The core features require a deeper examination as they are the main answer to the second research question. Booking refers to a user interface (UI) where office users can book a desk or a room. Free spaces mean that the availability of spaces, whether rooms or desks, are shown in real-time. Occupancy concerns real-time occupancy data and analytics aimed at managers. Wayfinding refers both to indoor navigation and other kinds of wayfinding features in UI. Wayfinding is also known as indoor localization (Deak et al., 2012; Jia et al., 2019). We have chosen to use wayfinding as it is a more common term based on our collection of slogans and MDs. The search box in the UI is meant for searching for the location of rooms and people.

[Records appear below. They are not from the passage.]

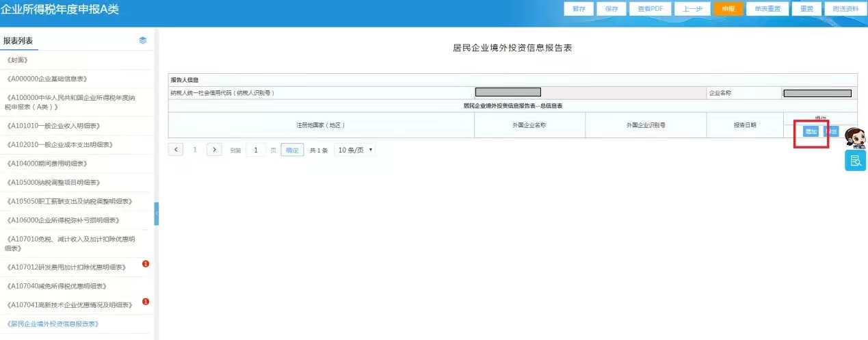Go to next page arrow
868x340 pixels.
pos(214,149)
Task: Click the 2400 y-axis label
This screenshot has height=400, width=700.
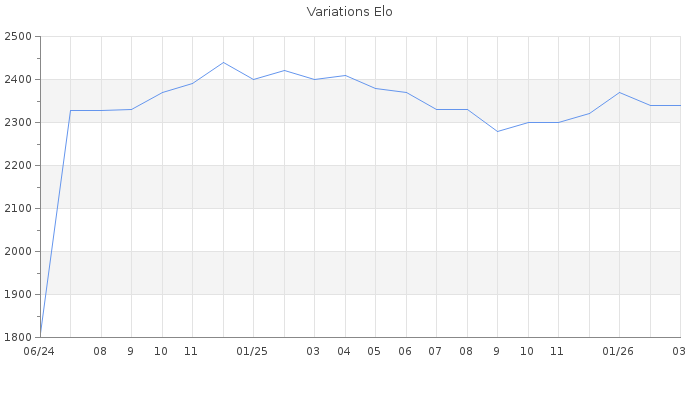Action: pos(18,80)
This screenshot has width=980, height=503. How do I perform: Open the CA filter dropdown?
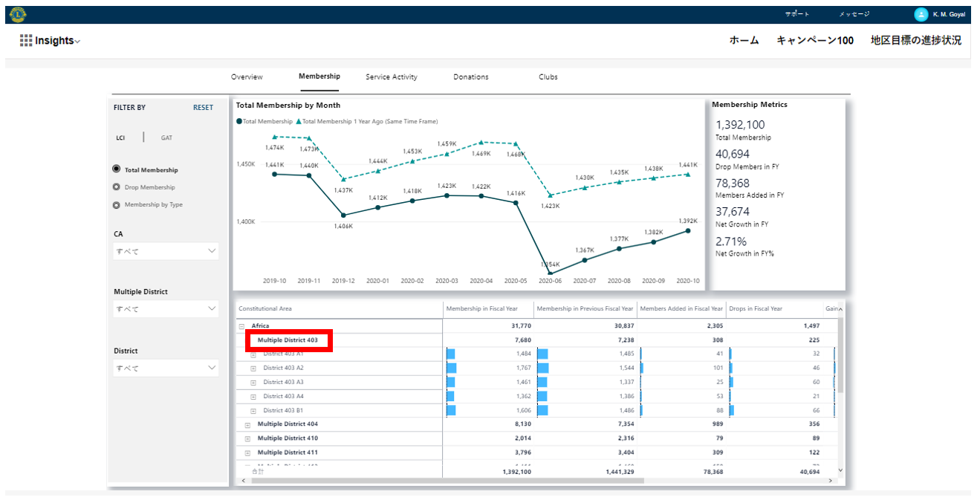166,251
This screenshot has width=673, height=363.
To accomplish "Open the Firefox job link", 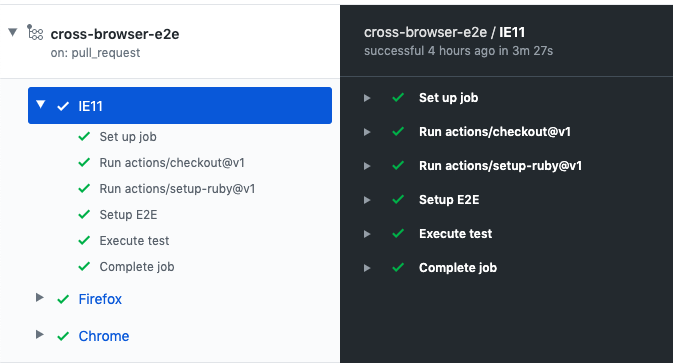I will click(x=100, y=299).
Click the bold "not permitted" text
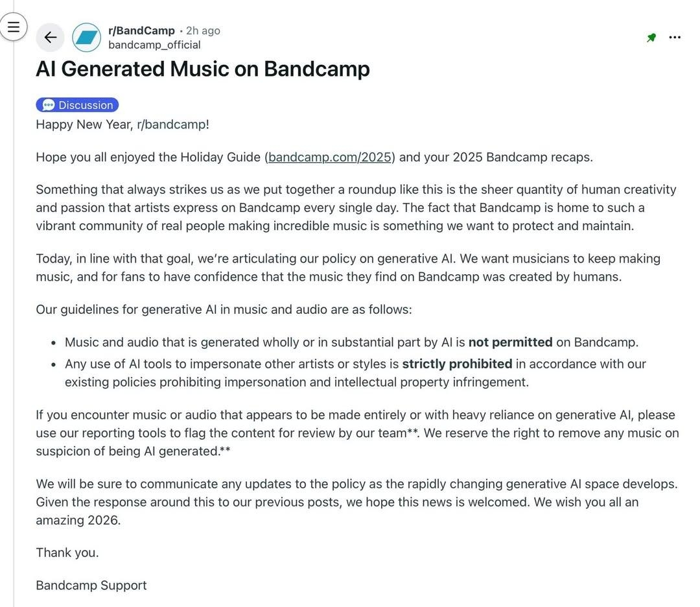Image resolution: width=700 pixels, height=607 pixels. (x=510, y=342)
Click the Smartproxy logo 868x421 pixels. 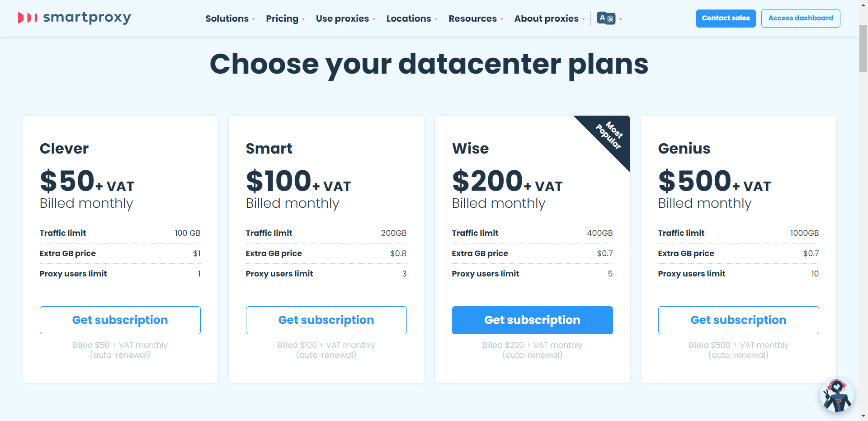point(75,18)
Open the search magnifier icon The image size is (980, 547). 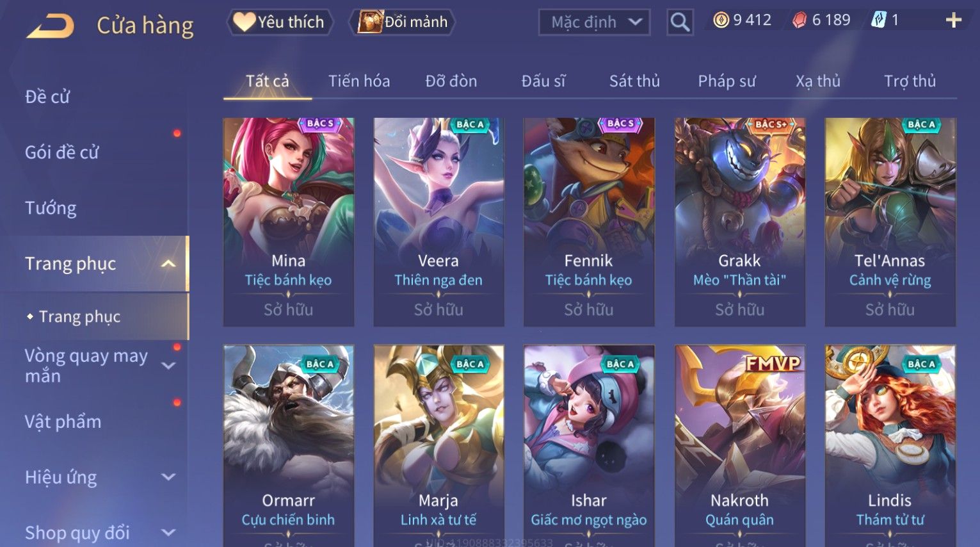(x=680, y=22)
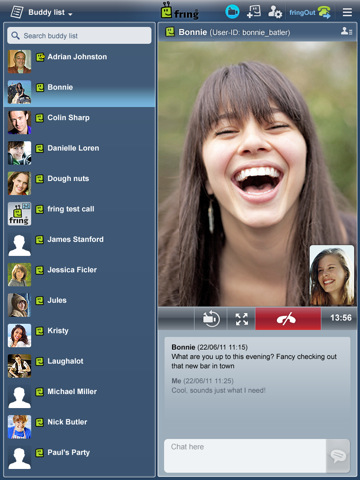This screenshot has height=480, width=360.
Task: Click the Chat here text box
Action: click(x=245, y=456)
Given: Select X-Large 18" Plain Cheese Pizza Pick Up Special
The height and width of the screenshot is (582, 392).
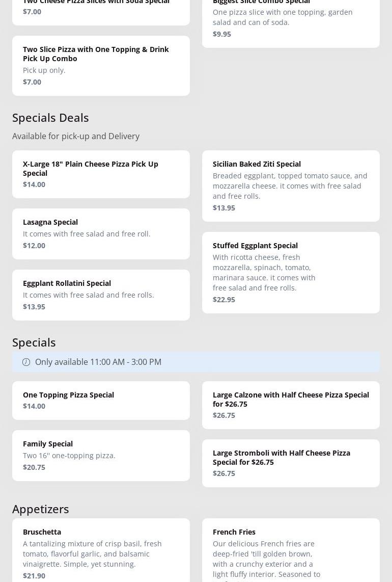Looking at the screenshot, I should (101, 174).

Our second aim of this study was to find out, which are the most relevant features in the SWSs. We also achieved this goal as we have got clear results, which are the core features of SWSs, and what other kind of features are quite common in SWSs as described when discussing other layers.

5. Discussion

The concept of user-centered IBs is evolving and there are two distinct focus areas. Using the categories of the SRI, we see that one focus area follows the traditional approach which is mostly concerned with comfort and health and well-being and an emerging approach concerned with convenience and ItO (Verbeke et al., 2020). Convenience and ItO have received relatively little attention and this article aims to shine more light on them. This way IBs can move further away from the engineering dominant approach towards a more balanced approach that balances operational performance and user-centered.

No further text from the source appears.